Abraham Cowley (1618-1667)

I believe I can tell the particular little chance that filled my head first with such chimes of verse as have never since left ringing there: for I remember when I began to read, and to take some pleasure in it, there was wont to lie in my mother's parlour (I know not by what accident, for she herself never in her life read any book but of devotion), but there was wont to lie Spenser's works. This I happened to fall upon, and was infinitely delighted with the stories of the knights, and giants, and monsters, and brave houses which I found everywhere there (though my understanding had little to do with all this), and by degrees with the tinkling of the rhyme and dance of the numbers; so that I think I had read him all over before I was twelve years old, and was thus made a poet as immediately as a child is made an eunuch.

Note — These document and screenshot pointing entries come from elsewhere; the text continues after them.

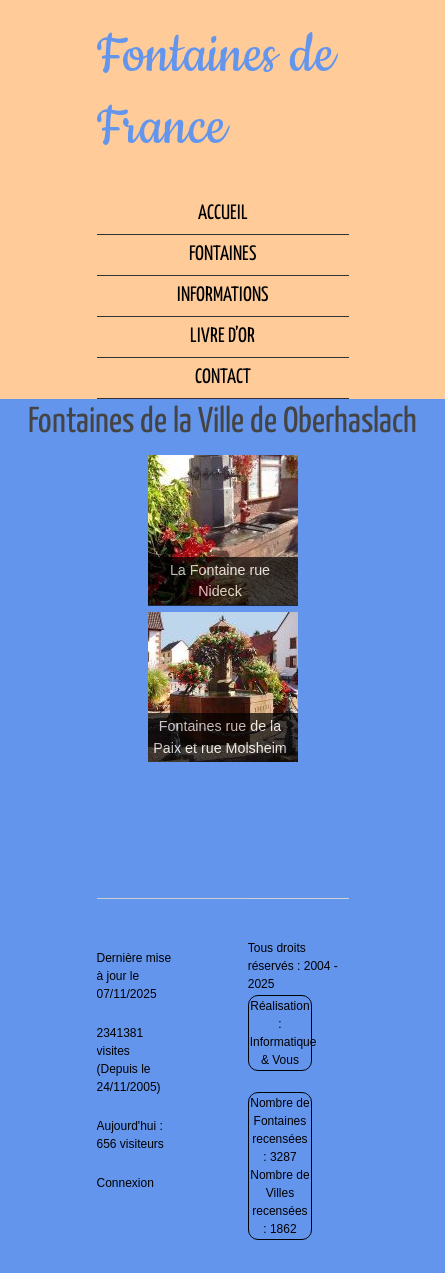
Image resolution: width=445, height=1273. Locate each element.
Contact (223, 377)
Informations (222, 295)
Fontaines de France (216, 92)
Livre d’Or (222, 336)
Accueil (223, 213)
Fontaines (222, 254)
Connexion (125, 1183)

Abraham Cowley, Essays, Plays and Sundry Verses, ed. A. R. Waller (1906), pp. 457-8.

[Dryden indulges in some anecdotal banter at the expense of Cowley.]

WITHOUT being injurious to the memory of our English Pindar, I will presume to say that his metaphors are sometimes too violent, and his language is not always pure. But at the same time I must excuse him; for through the iniquity of the times he was forced to travel at an age when, instead of learning foreign languages, he should have studied the beauties of his mother-tongue, which, like all other speeches, is to be cultivated early, or we shall never write it with any kind of elegance. Thus, by gaining abroad, he lost at home; like the painter in the Arcadia, who, going to see a skirmish, had his arms lopped off, and returned, says Sir Philip Sidney, well-instructed how to draw a battle, but without a hand to perform his work.

Essays of John Dryden, ed. W. P. Ker (1900), ii. 229-30.